TASK STATEMENT:
Which lines in the listing below contain the string "height"? Gather each of them, treating uppercase and lowercase as different.

ENTRIES SUPPLIED:
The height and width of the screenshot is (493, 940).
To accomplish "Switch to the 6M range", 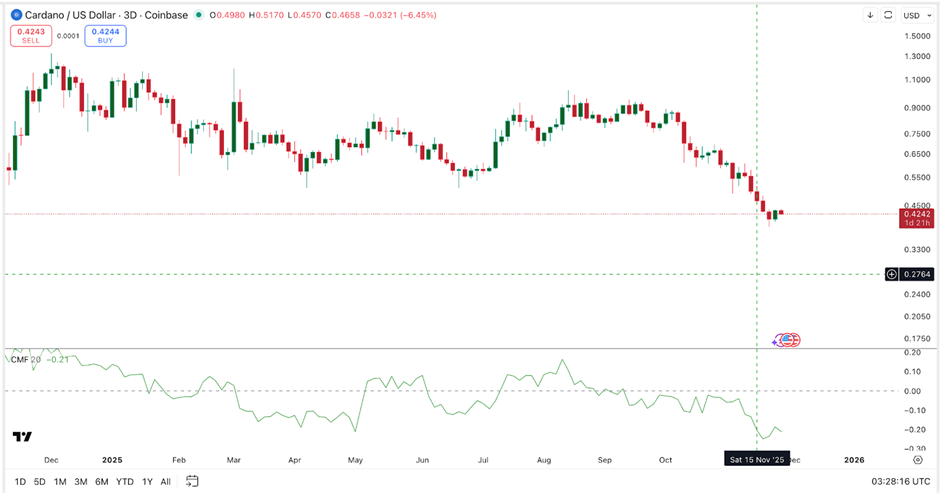I will (x=101, y=481).
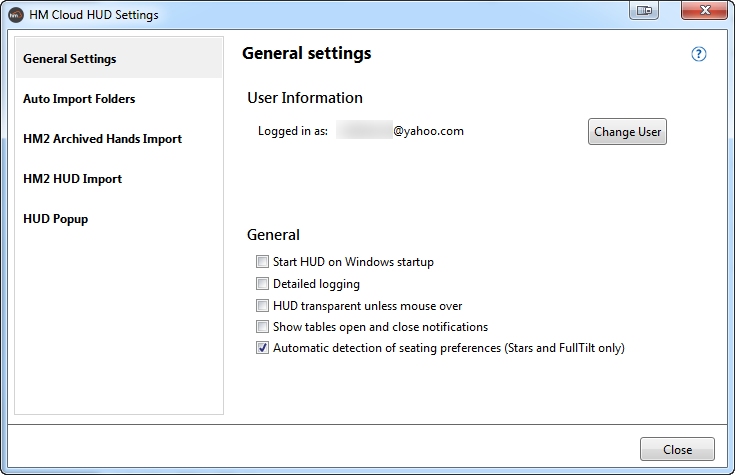Open the Auto Import Folders section
The height and width of the screenshot is (475, 735).
[x=79, y=99]
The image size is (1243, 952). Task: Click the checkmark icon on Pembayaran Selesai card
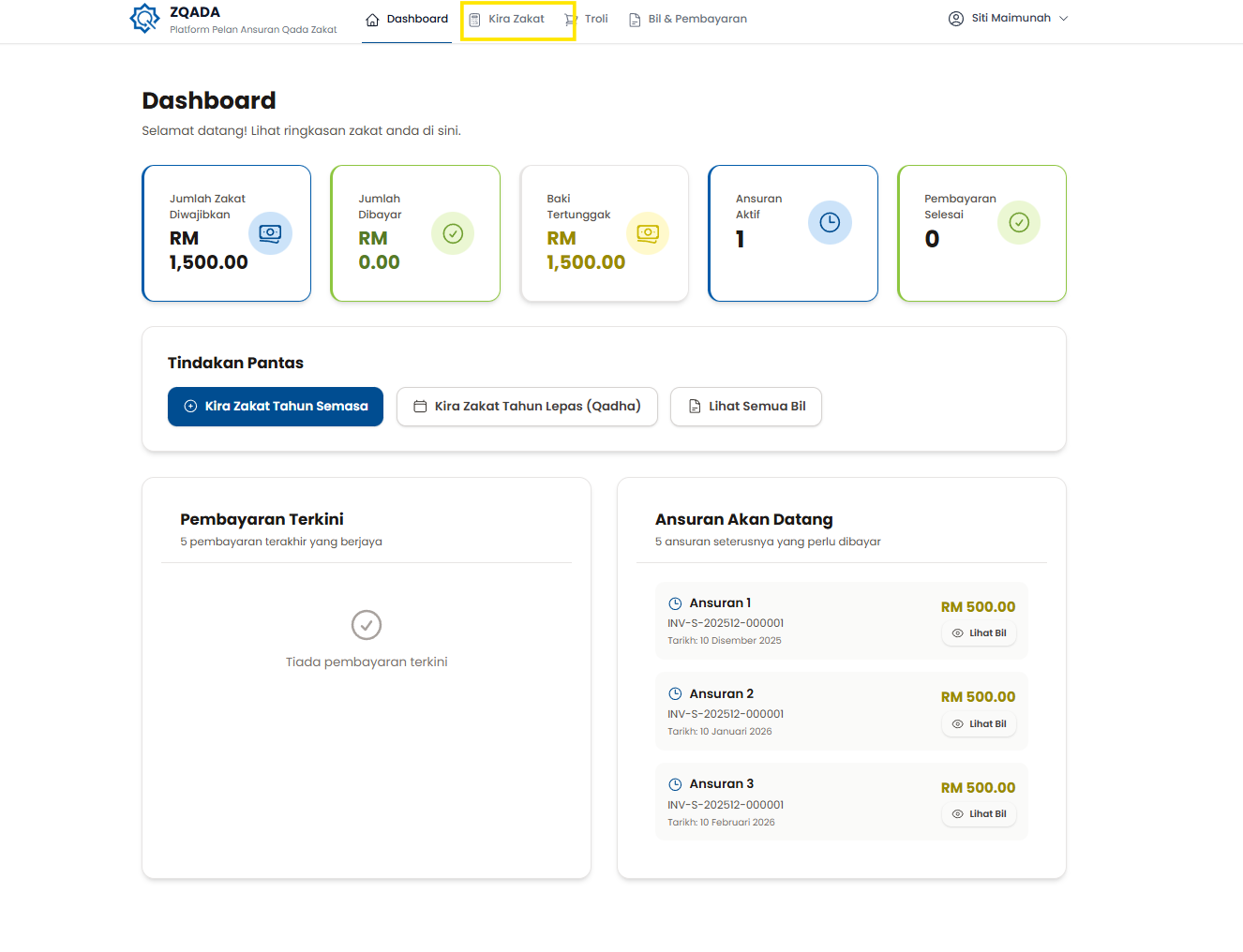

OUTPUT OF THE TASK:
The height and width of the screenshot is (493, 940).
The height and width of the screenshot is (475, 735).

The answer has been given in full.